Encouraging creativity and developing creative skills is important in any classroom. And this goes for the English language classroom too, whatever the age or ability of the learners. But this is all very well to say but what does it mean in practice?

Let’s start with defining what we mean by creativity, let’s have a look at a couple of dictionaries:

The on-line Oxford Learner’s Dictionary defines creativity as

the ability to use skill and imagination to produce something new or to produce art; the act of doing this

Macmillan’s definition of creativity is

the ability to create new ideas of things using your imagination

Both definitions agree that creativity is an ability, that it requires the use of your imagination and that the process leads to something new. Without context this idea of something new seems to be quite big and scary. But I think that encouraging creativity doesn’t have to be like that.
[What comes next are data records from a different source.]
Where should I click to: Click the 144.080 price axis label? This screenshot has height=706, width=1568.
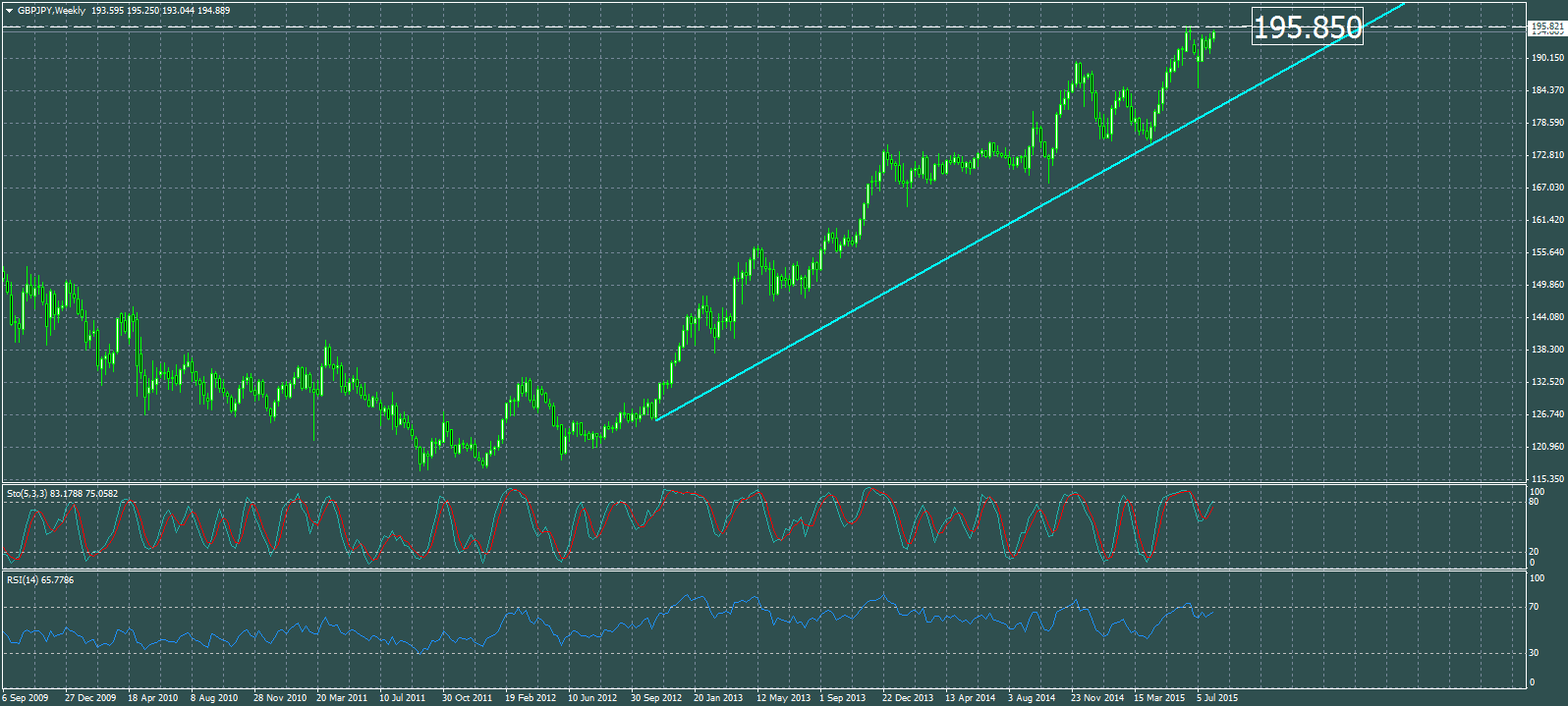(1547, 317)
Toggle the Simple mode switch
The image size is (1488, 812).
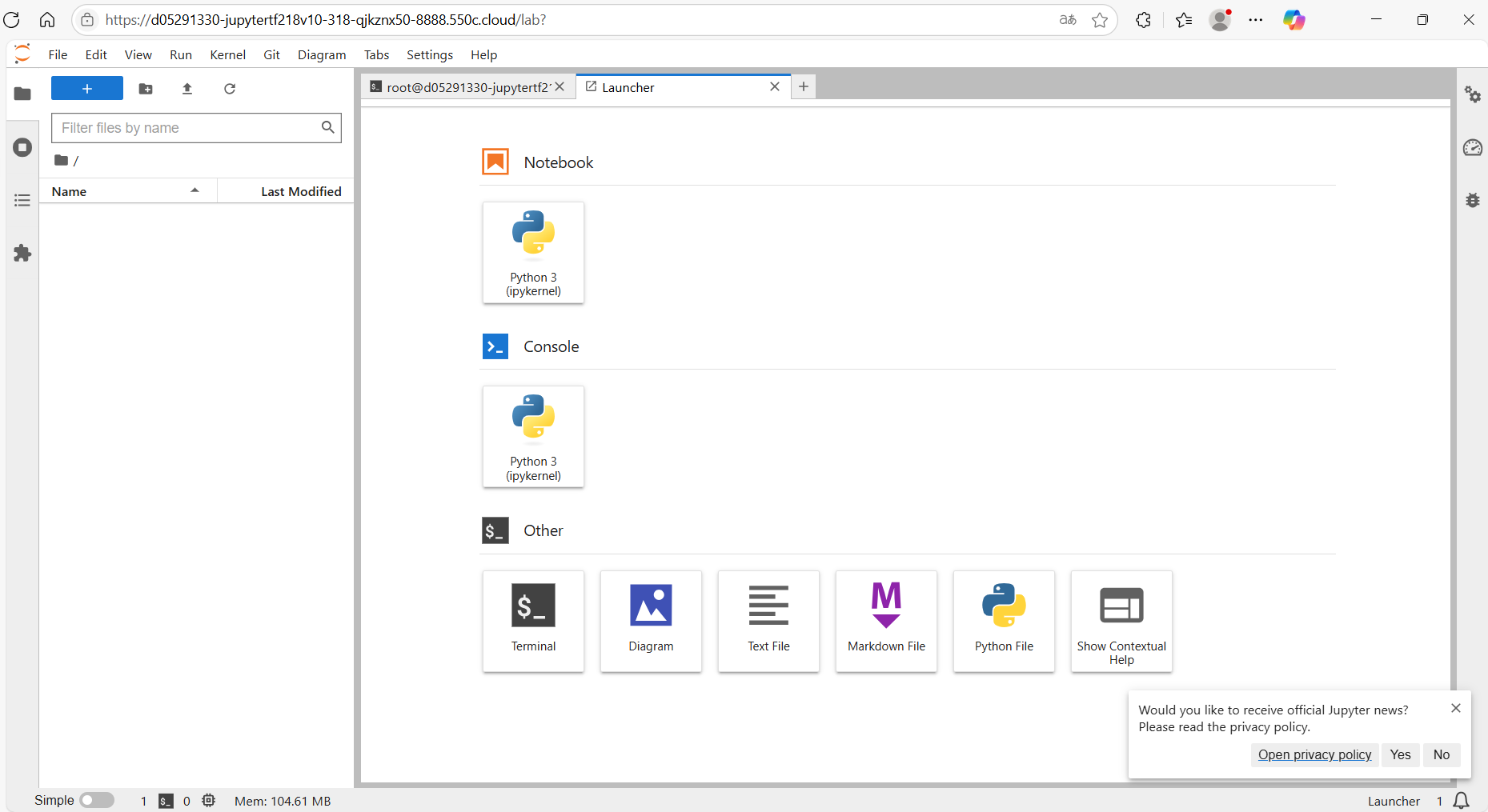click(x=97, y=800)
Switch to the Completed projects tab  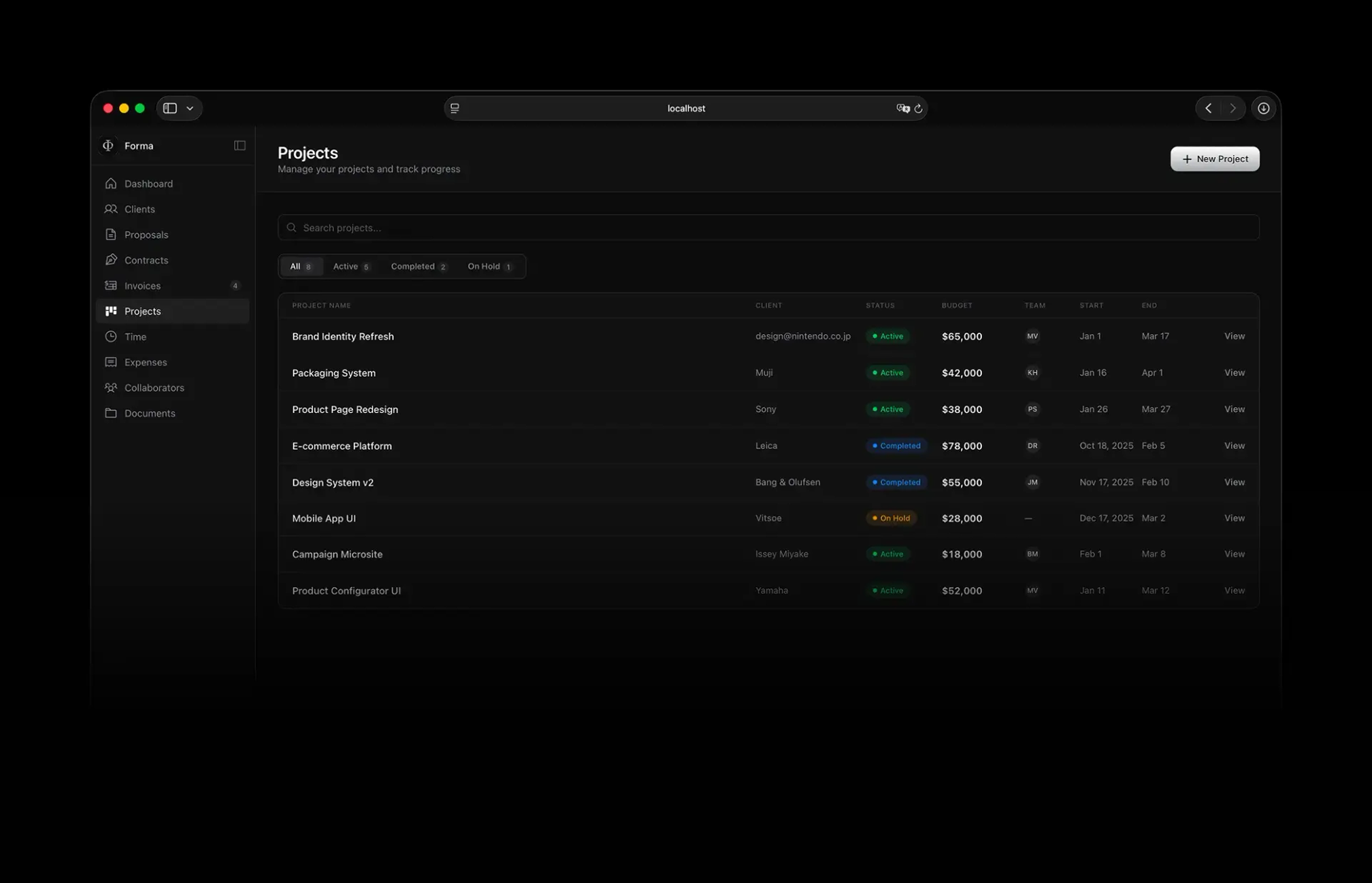tap(418, 267)
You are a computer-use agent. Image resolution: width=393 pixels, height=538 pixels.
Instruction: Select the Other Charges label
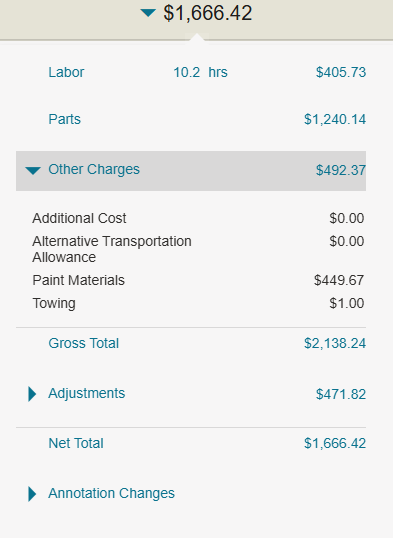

In order to develop creativity in our language students we need activities and tasks that provide a framework yet gives them freedom, that demand focus and allow space for feedback, but are also fun.

Framework

Most of us do not write stories in our mother tongue, so we cannot expect it of students. There is no sense in sitting them down and saying “Write a story”. Most will fail. But we all have the ability to respond to questions and shape a story in our heads from a few prompts. Providing a framework for students to work with gives them the chance to be creative in the gaps.

Freedom

By this I mean that the framework should not be too restrictive. That there is not always just one ‘right’ answer because that would then stifle creativity. And that we should not judge their creativity but focus on the language they are using to express this (though with younger learners there might be issues of appropriacy to address).

Focus

A task should have an aim, that might be for students to use some target language, improve writing skills or work on spoken fluency. And the teacher should know what the aim of the task is so the right framework can be provided that gives students the freedom to express themselves. And also so the teacher can provide worthwhile…

Feedback

When an activity or task is primarily a creative one, as opposed to one that demands critical thinking for example, then I would argue that feedback needs to be given on two levels. There needs to be a response to the creative input the learner has put into the task, and in most cases this should be non-judgemental. It can also be a great source of student-led interaction and can be extremely motivating. There should also be feedback on the students’ language or skills performance.

Fun

Creative tasks, as we saw from the definitions, require imagination. And as the late, great Terry Pratchett said “Imagination, not intelligence, made us human.”